#### Text extract
>> begin
Distributed GSM / Multicast MS Lookup

When building communal mobile telephony networks in rural areas, traditional
core network infrastructure poses a fundamental challenge: it is built on a
centralised paradigm and requires highly available network links at all times.
Osmocom is currently implementing Distributed GSM (D-GSM), a concept that is a
far better match for a decentralised cooperation of independent communal mobile
networks, who don't have the luxury of ultra-reliable networking infrastructure.

When several communities, who have each built their own independent mobile
network infrastructure, would like to join their services and allow calling,
messaging and Roaming across sites, the usual answer would be a centralised
gateway entity to locate subscribers, and, naturally, a central authority
governing all participating communities. That is a challenge, not only socially
and administratively, but is also quite impractical when the network links
between communities tend to be unstable or expensive.

For example, when a phone has just moved two a different coverage area, but
weather conditions impair the hypothetical wireless link to a central subscriber
database, the phone becomes unreachable, even for callers in the local vicinity
where connecting a voice call would not have posed any problem.

A solution that comes to mind is a series of mirrors of that central database,
one for each site; however, that requires database synchronisation, which in
practice leads to a considerable delay. After a subscriber has moved to a
different coverage area, it can take something like half an hour until a site
notices that a given subscriber has lost reception to its network, and until it
has synchronised that fact with other sites. For that duration, callers are
unable to get the accurate current position of the person they are trying to
reach. Imagine a subscriber located just between two coverage areas, often
switching back and forth between them at random -- service would be disrupted
probably for most of the day.
>> end
#### Extracted information
>> begin
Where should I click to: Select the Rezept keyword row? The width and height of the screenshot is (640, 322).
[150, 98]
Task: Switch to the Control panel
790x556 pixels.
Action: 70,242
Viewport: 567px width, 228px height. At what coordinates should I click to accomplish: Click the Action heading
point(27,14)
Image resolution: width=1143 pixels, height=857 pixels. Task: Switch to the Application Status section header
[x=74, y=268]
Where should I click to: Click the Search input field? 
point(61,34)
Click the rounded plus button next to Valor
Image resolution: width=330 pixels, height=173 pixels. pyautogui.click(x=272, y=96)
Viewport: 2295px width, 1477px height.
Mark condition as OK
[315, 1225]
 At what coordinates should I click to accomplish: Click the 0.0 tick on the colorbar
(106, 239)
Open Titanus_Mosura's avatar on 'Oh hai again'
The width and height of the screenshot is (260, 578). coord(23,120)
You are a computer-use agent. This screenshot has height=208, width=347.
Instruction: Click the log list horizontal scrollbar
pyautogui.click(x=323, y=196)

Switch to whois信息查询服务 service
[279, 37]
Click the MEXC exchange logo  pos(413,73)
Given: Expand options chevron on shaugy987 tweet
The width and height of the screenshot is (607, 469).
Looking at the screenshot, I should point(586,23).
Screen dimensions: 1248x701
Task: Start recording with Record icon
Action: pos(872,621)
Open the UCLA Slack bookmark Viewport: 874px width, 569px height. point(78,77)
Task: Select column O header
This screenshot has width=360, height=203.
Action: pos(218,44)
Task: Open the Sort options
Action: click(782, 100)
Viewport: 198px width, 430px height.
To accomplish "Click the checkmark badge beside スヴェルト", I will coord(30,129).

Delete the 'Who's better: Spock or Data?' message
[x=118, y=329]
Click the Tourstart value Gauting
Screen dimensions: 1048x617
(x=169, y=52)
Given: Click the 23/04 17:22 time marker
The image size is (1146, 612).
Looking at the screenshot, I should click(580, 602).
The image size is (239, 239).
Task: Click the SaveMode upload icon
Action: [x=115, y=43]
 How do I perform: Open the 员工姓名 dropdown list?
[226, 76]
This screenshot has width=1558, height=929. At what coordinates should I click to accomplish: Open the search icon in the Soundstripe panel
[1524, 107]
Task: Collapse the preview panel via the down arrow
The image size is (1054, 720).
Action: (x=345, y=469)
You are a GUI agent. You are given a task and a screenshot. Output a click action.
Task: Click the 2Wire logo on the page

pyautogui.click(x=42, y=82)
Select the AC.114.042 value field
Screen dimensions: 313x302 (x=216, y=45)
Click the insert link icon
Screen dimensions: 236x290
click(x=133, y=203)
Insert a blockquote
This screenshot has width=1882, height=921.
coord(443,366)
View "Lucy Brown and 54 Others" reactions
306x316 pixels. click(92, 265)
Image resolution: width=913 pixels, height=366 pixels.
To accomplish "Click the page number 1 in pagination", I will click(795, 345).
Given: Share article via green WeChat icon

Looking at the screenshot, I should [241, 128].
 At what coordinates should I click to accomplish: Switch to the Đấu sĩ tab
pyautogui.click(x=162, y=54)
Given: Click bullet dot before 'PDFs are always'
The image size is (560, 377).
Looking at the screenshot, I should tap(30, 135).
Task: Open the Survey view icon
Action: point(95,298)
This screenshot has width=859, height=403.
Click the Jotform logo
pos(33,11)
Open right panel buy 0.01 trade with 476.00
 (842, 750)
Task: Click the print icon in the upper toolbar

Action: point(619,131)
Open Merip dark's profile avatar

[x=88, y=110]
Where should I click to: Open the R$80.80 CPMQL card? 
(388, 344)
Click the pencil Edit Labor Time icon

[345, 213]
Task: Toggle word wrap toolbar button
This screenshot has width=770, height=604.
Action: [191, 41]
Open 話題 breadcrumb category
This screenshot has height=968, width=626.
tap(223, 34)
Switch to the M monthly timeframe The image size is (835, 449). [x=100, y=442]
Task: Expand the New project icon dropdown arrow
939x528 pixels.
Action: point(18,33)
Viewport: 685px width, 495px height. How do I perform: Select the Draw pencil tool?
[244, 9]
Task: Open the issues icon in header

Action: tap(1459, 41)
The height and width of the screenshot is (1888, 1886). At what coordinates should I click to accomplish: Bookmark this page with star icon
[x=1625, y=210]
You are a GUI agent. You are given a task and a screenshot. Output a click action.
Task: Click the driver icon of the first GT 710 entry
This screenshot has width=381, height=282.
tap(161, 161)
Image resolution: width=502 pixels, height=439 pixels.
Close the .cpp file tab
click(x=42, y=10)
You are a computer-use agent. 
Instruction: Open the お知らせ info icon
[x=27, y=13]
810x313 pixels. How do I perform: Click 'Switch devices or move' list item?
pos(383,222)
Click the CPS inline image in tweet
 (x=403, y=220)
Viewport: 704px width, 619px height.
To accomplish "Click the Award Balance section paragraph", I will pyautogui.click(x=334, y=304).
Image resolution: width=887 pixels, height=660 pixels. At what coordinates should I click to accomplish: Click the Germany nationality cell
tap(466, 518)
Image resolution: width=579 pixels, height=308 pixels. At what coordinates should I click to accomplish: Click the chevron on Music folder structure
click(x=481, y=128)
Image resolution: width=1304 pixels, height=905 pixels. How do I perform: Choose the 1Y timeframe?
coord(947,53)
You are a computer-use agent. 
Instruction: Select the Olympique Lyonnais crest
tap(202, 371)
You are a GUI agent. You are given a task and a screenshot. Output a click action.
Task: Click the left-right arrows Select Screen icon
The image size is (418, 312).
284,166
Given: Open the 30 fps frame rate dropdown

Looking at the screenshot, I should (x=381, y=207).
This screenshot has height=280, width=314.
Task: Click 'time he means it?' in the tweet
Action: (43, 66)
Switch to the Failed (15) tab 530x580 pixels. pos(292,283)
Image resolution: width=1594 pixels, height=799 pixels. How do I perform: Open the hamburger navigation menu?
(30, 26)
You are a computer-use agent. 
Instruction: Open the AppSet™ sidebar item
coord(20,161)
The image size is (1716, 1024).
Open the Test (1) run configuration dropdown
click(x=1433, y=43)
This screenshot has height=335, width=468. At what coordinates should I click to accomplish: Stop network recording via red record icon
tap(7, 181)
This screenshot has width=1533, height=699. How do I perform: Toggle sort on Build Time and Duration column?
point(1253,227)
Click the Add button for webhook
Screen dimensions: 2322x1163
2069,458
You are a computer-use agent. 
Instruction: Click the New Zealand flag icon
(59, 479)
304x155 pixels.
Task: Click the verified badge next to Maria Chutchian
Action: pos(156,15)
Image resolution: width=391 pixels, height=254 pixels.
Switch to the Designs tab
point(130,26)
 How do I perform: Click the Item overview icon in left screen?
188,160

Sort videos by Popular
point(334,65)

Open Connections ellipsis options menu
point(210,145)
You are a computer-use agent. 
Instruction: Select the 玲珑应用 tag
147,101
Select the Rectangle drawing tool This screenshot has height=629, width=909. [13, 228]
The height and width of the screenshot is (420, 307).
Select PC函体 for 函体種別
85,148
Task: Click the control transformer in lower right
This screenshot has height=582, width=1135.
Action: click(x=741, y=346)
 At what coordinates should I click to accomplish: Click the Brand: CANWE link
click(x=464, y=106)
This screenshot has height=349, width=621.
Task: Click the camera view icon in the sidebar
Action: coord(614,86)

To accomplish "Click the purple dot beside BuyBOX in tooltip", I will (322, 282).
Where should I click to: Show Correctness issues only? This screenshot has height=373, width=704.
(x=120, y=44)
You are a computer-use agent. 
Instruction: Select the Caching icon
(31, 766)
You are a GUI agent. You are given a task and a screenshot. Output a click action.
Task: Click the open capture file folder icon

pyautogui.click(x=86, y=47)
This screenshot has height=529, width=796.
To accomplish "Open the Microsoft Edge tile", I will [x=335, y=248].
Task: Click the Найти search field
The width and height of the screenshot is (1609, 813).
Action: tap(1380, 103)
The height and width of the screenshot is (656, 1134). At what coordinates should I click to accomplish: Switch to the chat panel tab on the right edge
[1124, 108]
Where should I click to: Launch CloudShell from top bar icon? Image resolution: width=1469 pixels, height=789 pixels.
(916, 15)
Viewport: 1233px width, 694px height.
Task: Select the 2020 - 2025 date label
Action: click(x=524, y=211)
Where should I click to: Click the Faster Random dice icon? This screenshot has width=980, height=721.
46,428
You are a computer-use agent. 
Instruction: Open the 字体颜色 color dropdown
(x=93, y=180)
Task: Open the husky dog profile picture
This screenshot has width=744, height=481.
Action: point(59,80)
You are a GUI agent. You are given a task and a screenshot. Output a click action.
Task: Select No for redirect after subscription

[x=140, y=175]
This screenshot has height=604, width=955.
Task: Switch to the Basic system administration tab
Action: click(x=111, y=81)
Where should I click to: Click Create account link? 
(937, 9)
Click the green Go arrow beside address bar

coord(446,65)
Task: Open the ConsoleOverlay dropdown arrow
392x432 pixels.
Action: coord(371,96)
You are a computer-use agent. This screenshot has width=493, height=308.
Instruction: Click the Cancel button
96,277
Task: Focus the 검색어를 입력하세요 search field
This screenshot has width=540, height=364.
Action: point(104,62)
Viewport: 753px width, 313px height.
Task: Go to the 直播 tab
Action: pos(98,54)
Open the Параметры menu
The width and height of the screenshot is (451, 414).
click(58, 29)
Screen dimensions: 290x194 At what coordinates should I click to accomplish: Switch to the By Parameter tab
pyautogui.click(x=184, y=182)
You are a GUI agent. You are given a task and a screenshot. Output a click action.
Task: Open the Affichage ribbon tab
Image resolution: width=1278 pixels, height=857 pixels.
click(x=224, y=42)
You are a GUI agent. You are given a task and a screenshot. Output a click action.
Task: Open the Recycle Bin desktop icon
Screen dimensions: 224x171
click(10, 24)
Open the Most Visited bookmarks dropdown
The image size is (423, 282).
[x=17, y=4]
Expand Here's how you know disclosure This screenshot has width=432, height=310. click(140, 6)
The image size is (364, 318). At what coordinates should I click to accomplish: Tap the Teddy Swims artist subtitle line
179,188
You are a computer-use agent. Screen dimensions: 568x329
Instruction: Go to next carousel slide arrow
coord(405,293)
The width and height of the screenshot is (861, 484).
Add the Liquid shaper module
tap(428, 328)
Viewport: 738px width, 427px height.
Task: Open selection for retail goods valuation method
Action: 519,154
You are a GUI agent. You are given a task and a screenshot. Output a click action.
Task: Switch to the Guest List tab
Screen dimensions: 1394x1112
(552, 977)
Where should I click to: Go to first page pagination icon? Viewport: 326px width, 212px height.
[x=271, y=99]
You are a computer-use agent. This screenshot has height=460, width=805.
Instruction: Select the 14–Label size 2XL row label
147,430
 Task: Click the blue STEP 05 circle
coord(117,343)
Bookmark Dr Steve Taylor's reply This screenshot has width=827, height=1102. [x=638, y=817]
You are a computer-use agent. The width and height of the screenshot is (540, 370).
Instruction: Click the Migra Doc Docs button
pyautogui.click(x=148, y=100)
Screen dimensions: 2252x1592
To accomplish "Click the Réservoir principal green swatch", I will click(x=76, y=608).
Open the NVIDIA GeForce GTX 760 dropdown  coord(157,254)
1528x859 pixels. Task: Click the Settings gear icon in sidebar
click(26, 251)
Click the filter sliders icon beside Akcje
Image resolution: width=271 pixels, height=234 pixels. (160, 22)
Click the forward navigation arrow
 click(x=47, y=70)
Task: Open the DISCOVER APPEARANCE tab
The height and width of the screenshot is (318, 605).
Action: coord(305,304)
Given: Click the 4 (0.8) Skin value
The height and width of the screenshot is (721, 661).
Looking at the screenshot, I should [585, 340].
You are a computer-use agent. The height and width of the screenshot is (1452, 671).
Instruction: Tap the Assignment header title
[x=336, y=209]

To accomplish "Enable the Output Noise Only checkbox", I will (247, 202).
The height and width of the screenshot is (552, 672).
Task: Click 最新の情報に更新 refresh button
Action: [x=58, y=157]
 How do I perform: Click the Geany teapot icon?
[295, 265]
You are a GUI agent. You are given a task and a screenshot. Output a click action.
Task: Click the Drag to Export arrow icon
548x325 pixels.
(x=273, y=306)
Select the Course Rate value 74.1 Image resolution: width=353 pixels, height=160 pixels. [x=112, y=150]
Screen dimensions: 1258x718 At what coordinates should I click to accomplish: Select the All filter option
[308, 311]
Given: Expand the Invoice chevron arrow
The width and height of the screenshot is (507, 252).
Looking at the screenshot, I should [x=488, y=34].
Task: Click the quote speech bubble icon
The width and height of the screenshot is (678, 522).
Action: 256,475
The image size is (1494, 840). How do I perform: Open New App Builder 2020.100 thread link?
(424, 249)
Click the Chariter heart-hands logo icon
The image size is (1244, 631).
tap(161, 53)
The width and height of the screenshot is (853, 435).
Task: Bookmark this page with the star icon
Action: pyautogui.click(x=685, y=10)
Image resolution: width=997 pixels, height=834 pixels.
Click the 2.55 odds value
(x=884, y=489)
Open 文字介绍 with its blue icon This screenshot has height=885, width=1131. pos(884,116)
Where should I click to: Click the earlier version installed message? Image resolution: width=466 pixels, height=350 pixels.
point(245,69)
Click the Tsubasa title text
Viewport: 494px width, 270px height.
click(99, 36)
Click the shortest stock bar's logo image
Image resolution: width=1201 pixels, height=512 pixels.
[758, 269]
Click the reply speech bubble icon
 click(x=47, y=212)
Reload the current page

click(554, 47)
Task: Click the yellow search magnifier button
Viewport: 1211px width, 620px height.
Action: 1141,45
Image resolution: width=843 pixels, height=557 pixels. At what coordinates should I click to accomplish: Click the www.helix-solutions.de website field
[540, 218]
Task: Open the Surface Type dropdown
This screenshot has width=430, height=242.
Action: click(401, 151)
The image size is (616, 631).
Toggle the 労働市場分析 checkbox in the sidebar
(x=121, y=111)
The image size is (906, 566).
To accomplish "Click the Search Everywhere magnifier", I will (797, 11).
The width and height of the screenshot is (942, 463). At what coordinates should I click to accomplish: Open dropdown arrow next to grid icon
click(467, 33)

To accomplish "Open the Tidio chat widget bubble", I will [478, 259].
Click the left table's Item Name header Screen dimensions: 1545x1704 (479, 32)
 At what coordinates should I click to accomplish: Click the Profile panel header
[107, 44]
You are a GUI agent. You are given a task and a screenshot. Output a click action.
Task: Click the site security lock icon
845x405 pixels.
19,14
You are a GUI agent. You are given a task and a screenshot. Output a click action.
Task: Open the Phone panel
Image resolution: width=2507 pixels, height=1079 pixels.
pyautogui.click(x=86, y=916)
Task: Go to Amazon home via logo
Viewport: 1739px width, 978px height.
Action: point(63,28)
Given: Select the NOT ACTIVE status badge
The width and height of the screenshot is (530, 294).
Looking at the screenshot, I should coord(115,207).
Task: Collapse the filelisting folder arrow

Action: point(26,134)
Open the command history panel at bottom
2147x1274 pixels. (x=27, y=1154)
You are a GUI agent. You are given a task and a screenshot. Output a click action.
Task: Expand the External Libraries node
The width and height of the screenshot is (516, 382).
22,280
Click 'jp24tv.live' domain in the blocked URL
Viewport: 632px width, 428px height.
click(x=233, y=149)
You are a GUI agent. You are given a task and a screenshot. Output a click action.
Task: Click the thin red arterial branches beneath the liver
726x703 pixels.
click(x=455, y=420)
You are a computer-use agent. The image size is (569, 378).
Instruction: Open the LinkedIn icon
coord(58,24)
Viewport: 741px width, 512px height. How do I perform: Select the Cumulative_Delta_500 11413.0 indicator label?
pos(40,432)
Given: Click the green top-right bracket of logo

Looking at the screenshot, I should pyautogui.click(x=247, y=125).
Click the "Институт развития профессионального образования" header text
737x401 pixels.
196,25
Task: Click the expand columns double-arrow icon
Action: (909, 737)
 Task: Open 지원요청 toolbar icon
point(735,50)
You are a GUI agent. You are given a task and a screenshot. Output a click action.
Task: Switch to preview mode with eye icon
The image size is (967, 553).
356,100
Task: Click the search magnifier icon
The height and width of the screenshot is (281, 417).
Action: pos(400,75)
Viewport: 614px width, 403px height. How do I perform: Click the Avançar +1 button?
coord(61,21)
>> end
#### Actions to take
1. From the Distributed GSM passage, reproduce word for word the part that opens with the words "A solution that" and closes with "of the day.".
2. According to the Distributed GSM passage, with mirrored databases, roughly how long can it take for a site to notice that a subscriber has lost reception and sync that with other sites?
3. Write the next part of the Distributed GSM passage, starting after its final sentence.

#### Written responses
1.
A solution that comes to mind is a series of mirrors of that central database,
one for each site; however, that requires database synchronisation, which in
practice leads to a considerable delay. After a subscriber has moved to a
different coverage area, it can take something like half an hour until a site
notices that a given subscriber has lost reception to its network, and until it
has synchronised that fact with other sites. For that duration, callers are
unable to get the accurate current position of the person they are trying to
reach. Imagine a subscriber located just between two coverage areas, often
switching back and forth between them at random -- service would be disrupted
probably for most of the day.

2. Something like half an hour.

3.
To solve these challenges, we are implementing D-GSM as part of the Osmocom CNI
stack. D-GSM is a close cooperation with/for Rhizomatica [1], an organization of
community owned operators providing mobile telephony service in numerous rural
communities in Oaxaca, Mexico. We are aiming to overcome common practical
problems that their current mobile networks are experiencing, improving
availability and stability. The results of this work are naturally contributed
to the Osmocom project and are freely available for anyone to use, under terms
of the GNU AGPL. The implementation of D-GSM is mostly funded by the Mozilla
MOSS grant [2], and carried out by sysmocom-employed [3] Osmocom contributors.
Thank you for making this possible!

The solution we are implementing is inspired by the actual social and physical
structure that we aim to service: each village in Oaxaca has their own fully
independent core network stack, and each community is fully in charge of their
own infrastructure. There is no central authority governing across communities,
by deliberate choice. Because the infrastructure is operated in remote rural
areas, often from a pole on a hill crest running on solar panels, and with
directional wifi over large distances, network links between villages can be
unstable.

D-GSM is a quite simple, low impact modification to an Osmocom CNI, which is
designed to match Rhizomatica's situation:

  • it de-centrally resolves the current location of a subscriber (by MSISDN or
    IMSI),
  • provides service addresses to directly reach the subscriber (so far SIP, SMPP
    and GSUP; freely extendable), and
  • it proxies HLR services to provide Roaming across villages.

The key technology that enables D-GSM in Osmocom is called mslookup, which is
built on multicast DNS -- quite similar to the concept of service discovery in
zeroconf networking [4]. Whenever calling or messaging a particular phone number
(MSISDN), a multicast request is dispatched to all connected sites. Each site
where that subscriber has recently been attached replies with the age of the
local record, and the youngest aged response wins. Furthermore, when a
subscriber visits another village and attaches to the local service, mslookup
can find the IMSI's home HLR location and provide Roaming service, proxying to
the remote site's HLR.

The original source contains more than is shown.